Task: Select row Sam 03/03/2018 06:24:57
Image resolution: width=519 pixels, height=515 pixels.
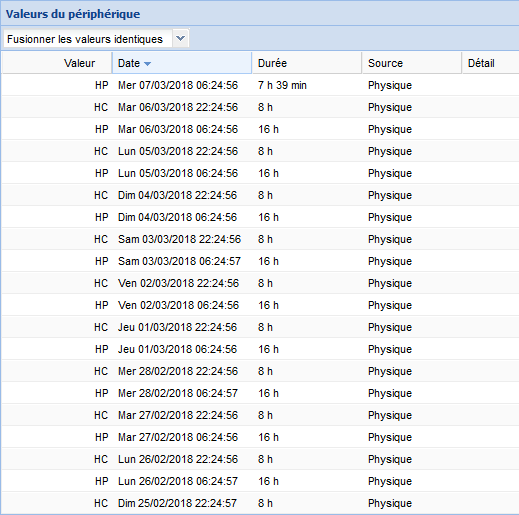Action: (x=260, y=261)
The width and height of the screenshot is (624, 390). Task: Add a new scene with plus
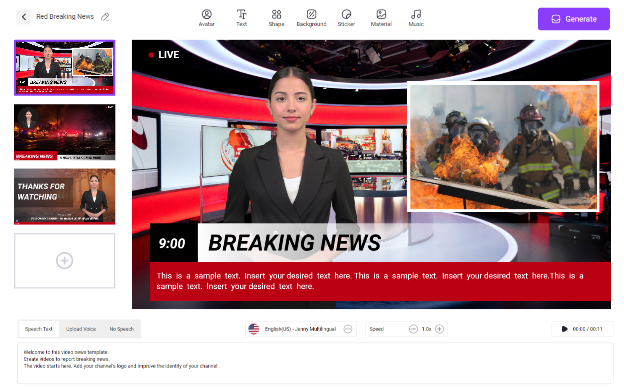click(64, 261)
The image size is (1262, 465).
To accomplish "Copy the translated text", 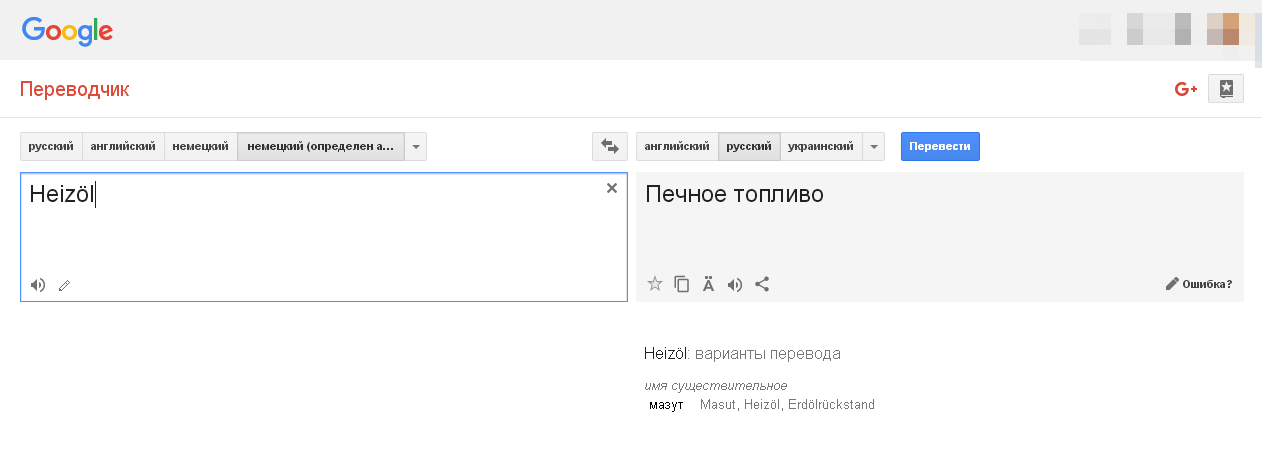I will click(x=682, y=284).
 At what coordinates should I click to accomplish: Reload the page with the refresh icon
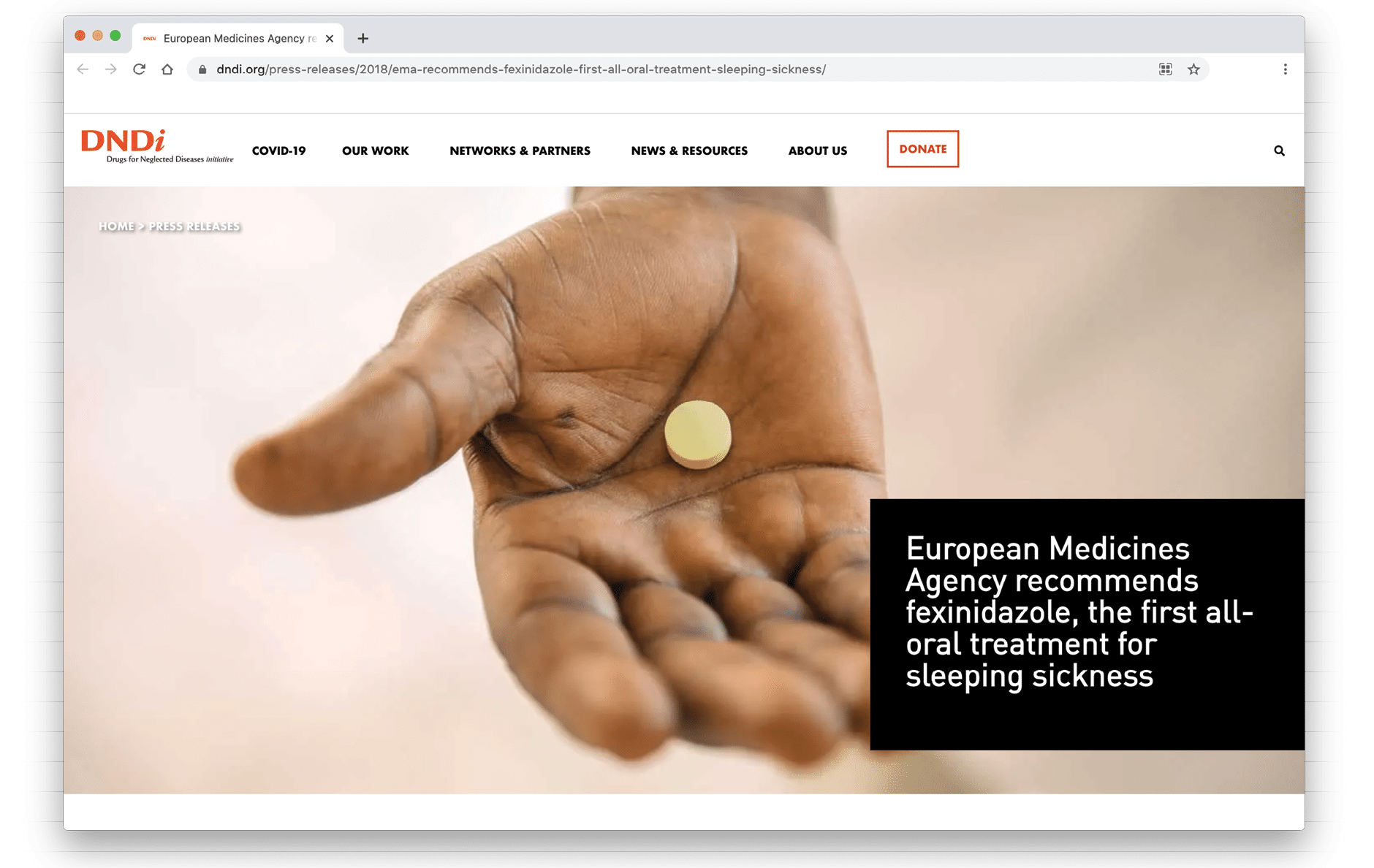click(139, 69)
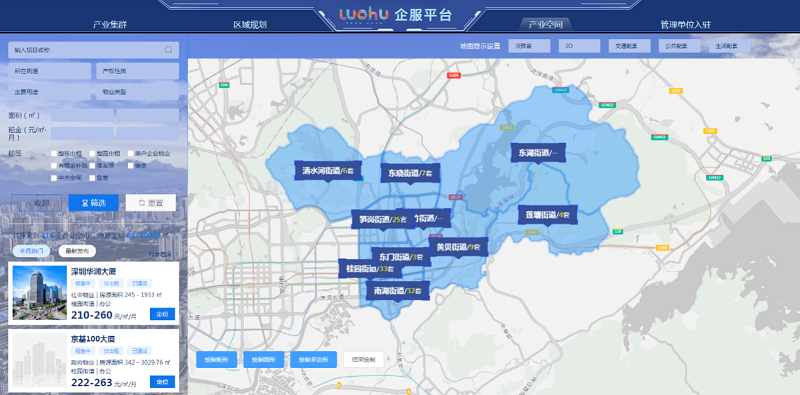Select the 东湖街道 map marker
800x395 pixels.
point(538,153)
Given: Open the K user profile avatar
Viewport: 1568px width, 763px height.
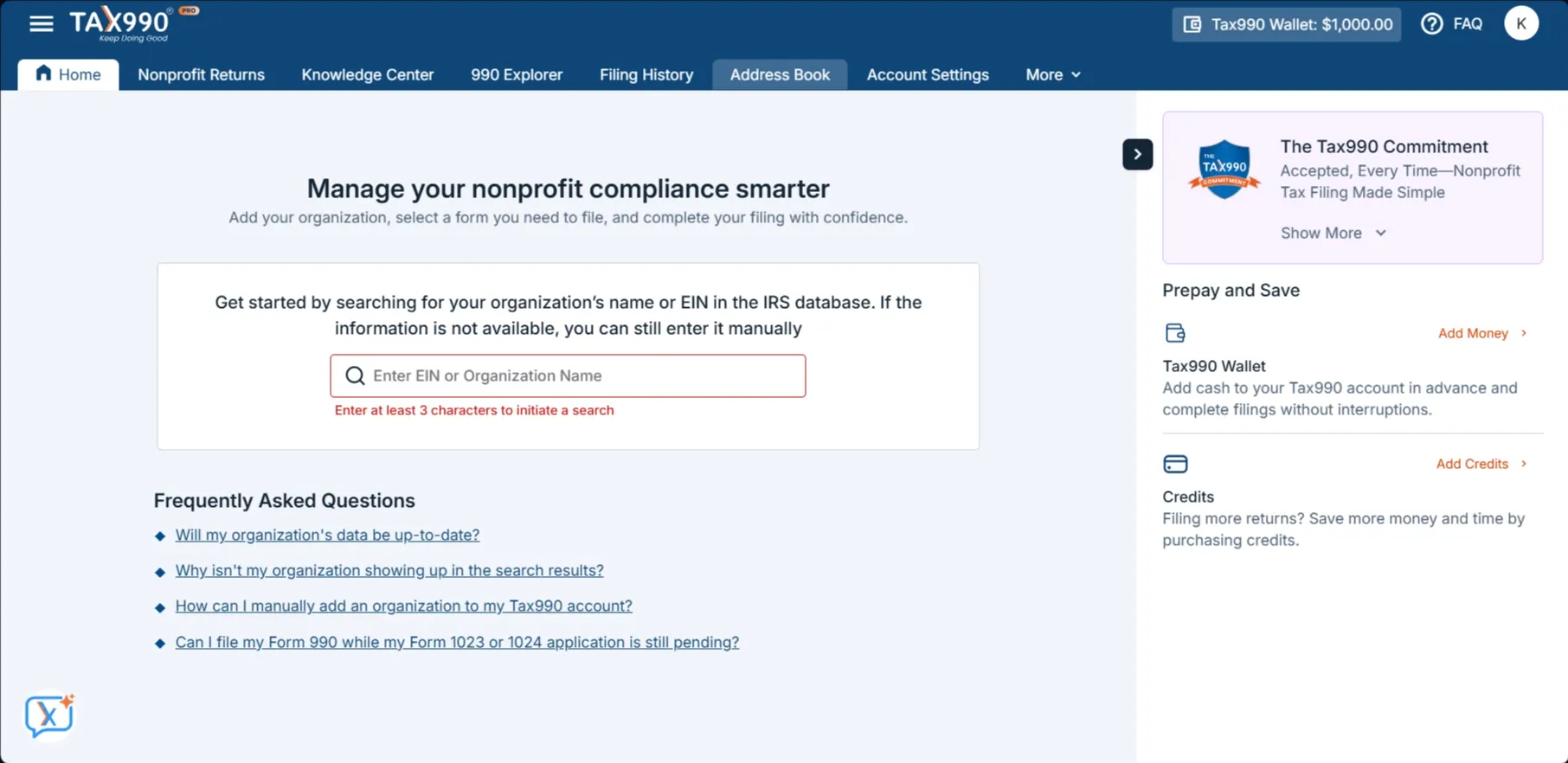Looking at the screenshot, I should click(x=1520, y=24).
--
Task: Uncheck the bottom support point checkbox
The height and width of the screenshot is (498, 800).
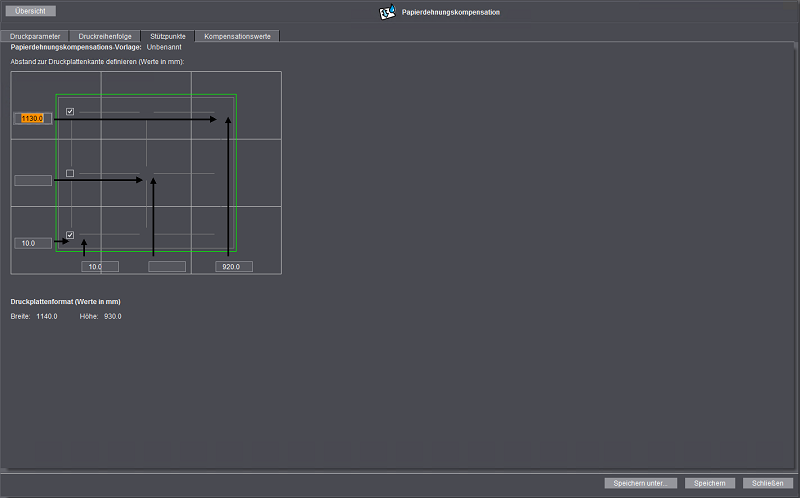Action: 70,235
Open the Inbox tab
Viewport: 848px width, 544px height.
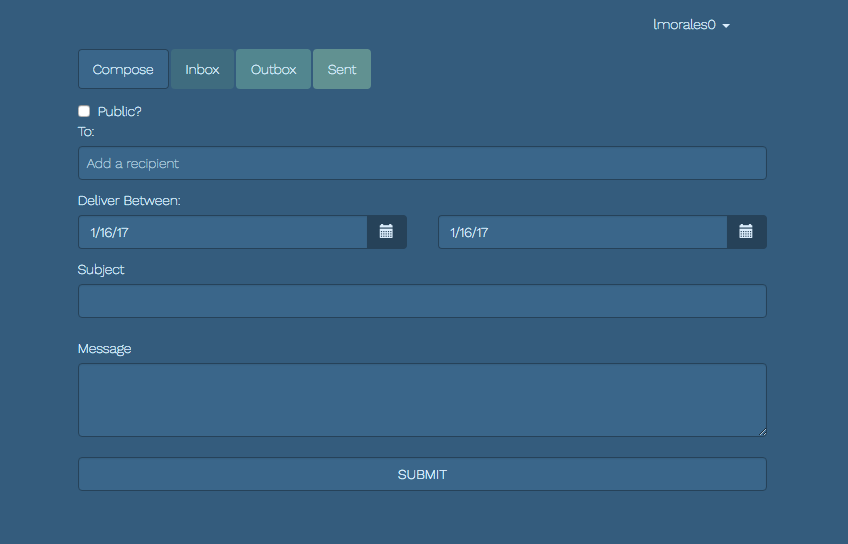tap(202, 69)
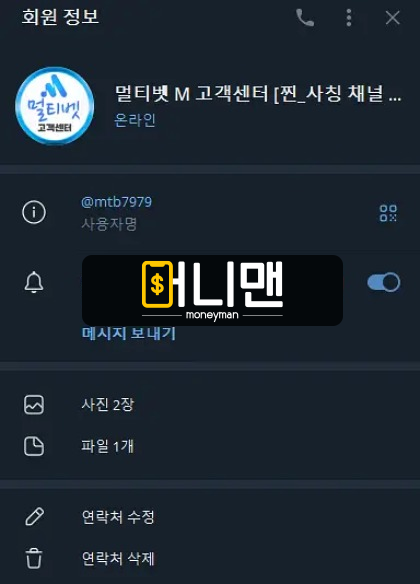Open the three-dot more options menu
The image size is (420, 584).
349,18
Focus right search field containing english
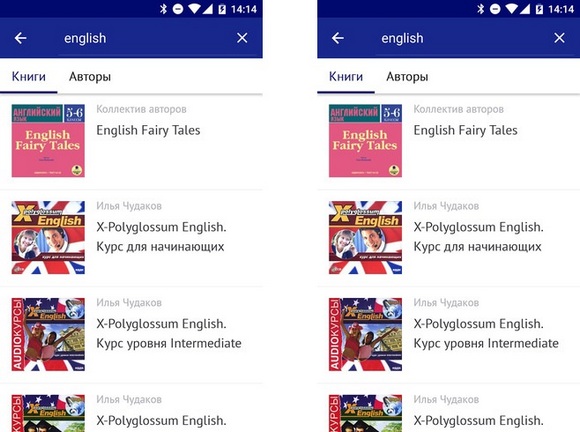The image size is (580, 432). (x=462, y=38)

> _Problem to work on_:
Return exactly the lines above, from the one with "Task: Select row Sam 03/03/2018 06:24:57" up to and including the one with "The image size is (1262, 465).", and include no pictures.

> _Output of the exercise_:
Task: Select row Sam 03/03/2018 06:24:57
Image resolution: width=519 pixels, height=515 pixels.
Action: (x=260, y=261)
The width and height of the screenshot is (624, 390). Task: Add a new scene with plus
click(64, 261)
The image size is (1262, 465).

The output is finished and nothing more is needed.